Shell’s own research shows that new oil and gas are incompatible with keeping global heating below the crucial 1.5C limit. Yet the company is investing billions in fossil fuel expansion – with as little as 1.5% of its spending going to solar & wind.
BP: chewing down billions in profit
Meanwhile, on Tuesday 4 November Fossil Free London also targeted BP. The group disrupted a panel event featuring senior BP staff member Stewart Macfarlane.
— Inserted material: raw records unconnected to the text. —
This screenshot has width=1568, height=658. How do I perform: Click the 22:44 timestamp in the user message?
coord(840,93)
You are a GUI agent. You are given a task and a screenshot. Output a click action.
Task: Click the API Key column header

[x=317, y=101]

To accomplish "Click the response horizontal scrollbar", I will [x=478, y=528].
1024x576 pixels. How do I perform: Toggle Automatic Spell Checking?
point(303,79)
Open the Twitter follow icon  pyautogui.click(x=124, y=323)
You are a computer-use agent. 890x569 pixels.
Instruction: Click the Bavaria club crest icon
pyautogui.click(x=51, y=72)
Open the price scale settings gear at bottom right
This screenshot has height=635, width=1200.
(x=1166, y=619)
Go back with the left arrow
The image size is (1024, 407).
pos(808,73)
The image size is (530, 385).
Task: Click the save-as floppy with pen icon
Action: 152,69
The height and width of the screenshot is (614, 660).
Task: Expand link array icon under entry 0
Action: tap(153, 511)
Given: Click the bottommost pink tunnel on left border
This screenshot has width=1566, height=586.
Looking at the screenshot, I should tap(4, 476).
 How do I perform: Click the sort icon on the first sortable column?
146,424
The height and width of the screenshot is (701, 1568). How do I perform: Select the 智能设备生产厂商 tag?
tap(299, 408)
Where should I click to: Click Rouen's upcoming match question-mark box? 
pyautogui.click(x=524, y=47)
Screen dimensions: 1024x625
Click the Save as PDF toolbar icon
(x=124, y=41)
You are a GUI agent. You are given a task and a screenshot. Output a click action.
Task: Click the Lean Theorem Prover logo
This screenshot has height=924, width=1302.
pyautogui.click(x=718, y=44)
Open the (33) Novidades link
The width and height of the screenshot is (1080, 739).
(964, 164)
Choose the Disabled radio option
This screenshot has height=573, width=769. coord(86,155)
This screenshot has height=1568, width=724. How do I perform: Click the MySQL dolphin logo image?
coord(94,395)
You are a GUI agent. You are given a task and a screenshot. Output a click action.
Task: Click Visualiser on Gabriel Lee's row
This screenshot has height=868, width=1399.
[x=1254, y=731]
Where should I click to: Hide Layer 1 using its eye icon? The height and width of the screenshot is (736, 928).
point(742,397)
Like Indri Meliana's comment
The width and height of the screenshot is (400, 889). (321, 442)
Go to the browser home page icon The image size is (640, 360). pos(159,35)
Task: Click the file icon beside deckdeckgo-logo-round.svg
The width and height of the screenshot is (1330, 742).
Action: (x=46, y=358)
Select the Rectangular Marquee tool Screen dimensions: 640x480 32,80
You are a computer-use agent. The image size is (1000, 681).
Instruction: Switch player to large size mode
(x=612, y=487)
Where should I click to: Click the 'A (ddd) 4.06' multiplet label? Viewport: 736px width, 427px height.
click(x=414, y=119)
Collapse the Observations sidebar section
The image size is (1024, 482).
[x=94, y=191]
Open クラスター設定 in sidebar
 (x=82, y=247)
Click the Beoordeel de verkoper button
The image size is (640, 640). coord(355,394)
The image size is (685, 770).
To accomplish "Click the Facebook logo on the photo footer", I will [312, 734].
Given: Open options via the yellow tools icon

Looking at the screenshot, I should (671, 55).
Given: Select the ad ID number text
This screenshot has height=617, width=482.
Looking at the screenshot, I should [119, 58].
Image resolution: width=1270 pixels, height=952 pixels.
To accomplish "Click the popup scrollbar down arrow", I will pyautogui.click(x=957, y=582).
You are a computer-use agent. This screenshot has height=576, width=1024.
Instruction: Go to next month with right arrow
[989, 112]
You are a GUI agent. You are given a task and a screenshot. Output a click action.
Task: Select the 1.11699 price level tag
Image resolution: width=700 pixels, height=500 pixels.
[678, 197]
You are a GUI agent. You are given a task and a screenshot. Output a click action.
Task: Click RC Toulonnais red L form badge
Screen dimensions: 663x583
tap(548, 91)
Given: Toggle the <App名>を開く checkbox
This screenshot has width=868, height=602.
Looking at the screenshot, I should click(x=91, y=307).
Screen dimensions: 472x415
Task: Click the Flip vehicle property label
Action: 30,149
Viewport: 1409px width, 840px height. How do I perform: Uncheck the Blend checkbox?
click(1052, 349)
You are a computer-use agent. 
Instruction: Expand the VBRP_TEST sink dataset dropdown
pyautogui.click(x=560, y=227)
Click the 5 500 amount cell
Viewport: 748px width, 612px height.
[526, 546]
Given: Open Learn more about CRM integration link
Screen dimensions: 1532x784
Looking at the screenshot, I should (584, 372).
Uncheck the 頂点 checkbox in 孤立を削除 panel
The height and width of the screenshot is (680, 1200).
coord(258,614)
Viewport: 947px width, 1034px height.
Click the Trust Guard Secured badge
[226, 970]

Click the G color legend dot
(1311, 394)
BP’s quarterly profits were also announced:
https://www.thecanary.co/wp-content/uploads/2025/11/Credit_-Fossil-Free-London-1-1.mp4
Campaigners chanted ‘as hurricane Melissa tears down lives, do your profits help you sleep at night?’ as they were removed from the panel, hosted by the Association of International Energy Negotiators (AIEN) at Simmons & Simmons LLP’s office.
BP reported an underlying profit of $2.2bn (£1.7bn) this quarter, beating analyst expectations of $1.98bb.
These profit figures come as just last week Jamaica suffered the ‘storm of the century’ in Hurricane Melissa, super charged by the climate crisis BP’s fossil fuels have driven.
This February, BP announced they were slashing their targets, increasing its investment in oil and gas to $10bn a year while cutting more than $5bn from its low-carbon investment plans.
Robin Wells, director of Fossil Free London, said:
For a brief moment, BP pretended to push cleaner energy, but their green mask has slipped, to reveal the oily mouth behind. They’re chewing down on billions in profit while Jamaica lies in tatters and Haitian villages mourn 25 people swept away in floods.
Oil and gas companies are conspiring to burn down the house so a small number of rich men experience ever increasing oil wealth and raise the value of their shares. CEOs and shareholders wine and dine in luxury, we count the seconds until midnight as tipping points begin to cascade into action around us, soon impossible to stop. BP profits, we drown.